Prof. Dr. Ayla Sevim Erol, , kazı çalışmalarına başladıkları ilk yıllarda çok karmaşık ve yoğun bir fosil potansiyeliyle karşılaştıklarını sonraki yıllarda daha homojen ve eklemli fosiller çıkmaya başladığını söyledi.
"İğneyle kuyu kazar gibi dişçi aletleriyle yaptığımız kazılardı"
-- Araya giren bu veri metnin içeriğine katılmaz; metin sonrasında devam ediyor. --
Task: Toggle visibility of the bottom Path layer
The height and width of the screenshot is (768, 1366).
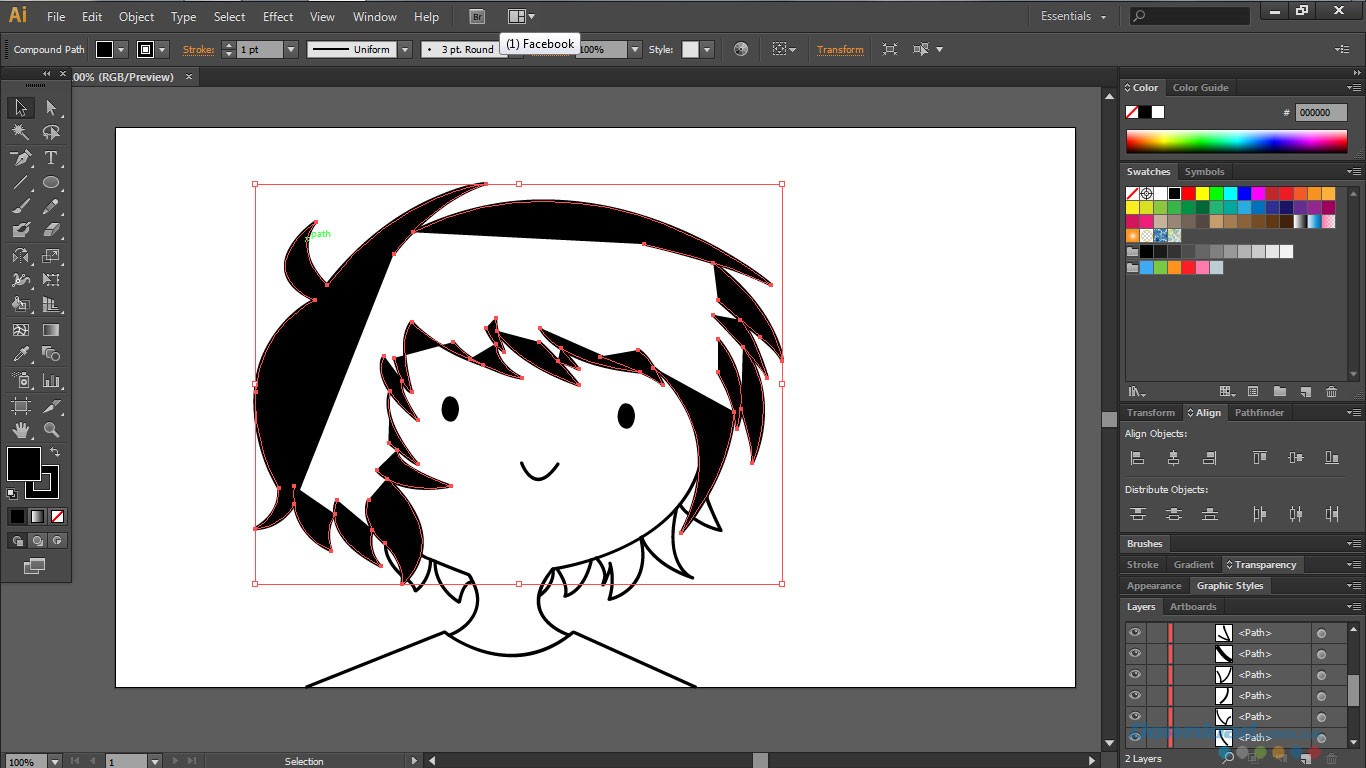Action: pyautogui.click(x=1135, y=737)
İlk yıllarda çok sayıda gergedan kafatası bulduklarını, bunların da Çankırı Müzesi'nde sergilendiğini belirten Erol, şunları kaydetti:
"1997 yılında bu alana girdiğimiz zaman ilk yaklaşık 100 metre uzunluğundaki bir alanda kazı çalışması yaptık. Kazılar her yıl iğneyle kuyu kazar gibi dişçi aletleriyle yaptığımız kazılardı çünkü fosillerin bulunduğu ortamlar ne yazık ki çok sertleşmiş kil tabakaları, çok taşlaşmış hatta kayaç haline gelmiş kil tabakaları halindeydi. Kazılarda kullandığımız dişçi aletleri bile zaman zaman dayanamıyor. Biz diş hekimlerini bıktırdık, dişçi aletleri alacağız diye ne kadar diş hekimi tanıdığımız varsa kullanmadıkları bütün dişçi aletlerini ellerinden alarak kazı yapmaya geliyoruz çünkü alana gerçekten kazı aletleri dayanmıyor. Çekiçler, kürekler çok çabuk kırılıyor."
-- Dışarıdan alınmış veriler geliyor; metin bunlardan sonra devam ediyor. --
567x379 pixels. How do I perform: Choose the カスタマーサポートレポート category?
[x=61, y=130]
Fosilli alanların genellikle ulaşımı oldukça zor ve sıkıntılı yüksek dağlık ve tepelik alanlarda bulunduğunu belirten Erol, "Oysa bizim çalıştığımız alan şehrin göbeğinde yer alan bir alan. Tabii bu iyi mi kötü mü? Bir taraftan artıları var, kolay çalışılabilecek bir alan, bir taraftan eksileri var çok kolay tahrip edilebilen bir alan çünkü yol üzerinde bulunduğu için korunması oldukça sıkıntılı." diye konuştu.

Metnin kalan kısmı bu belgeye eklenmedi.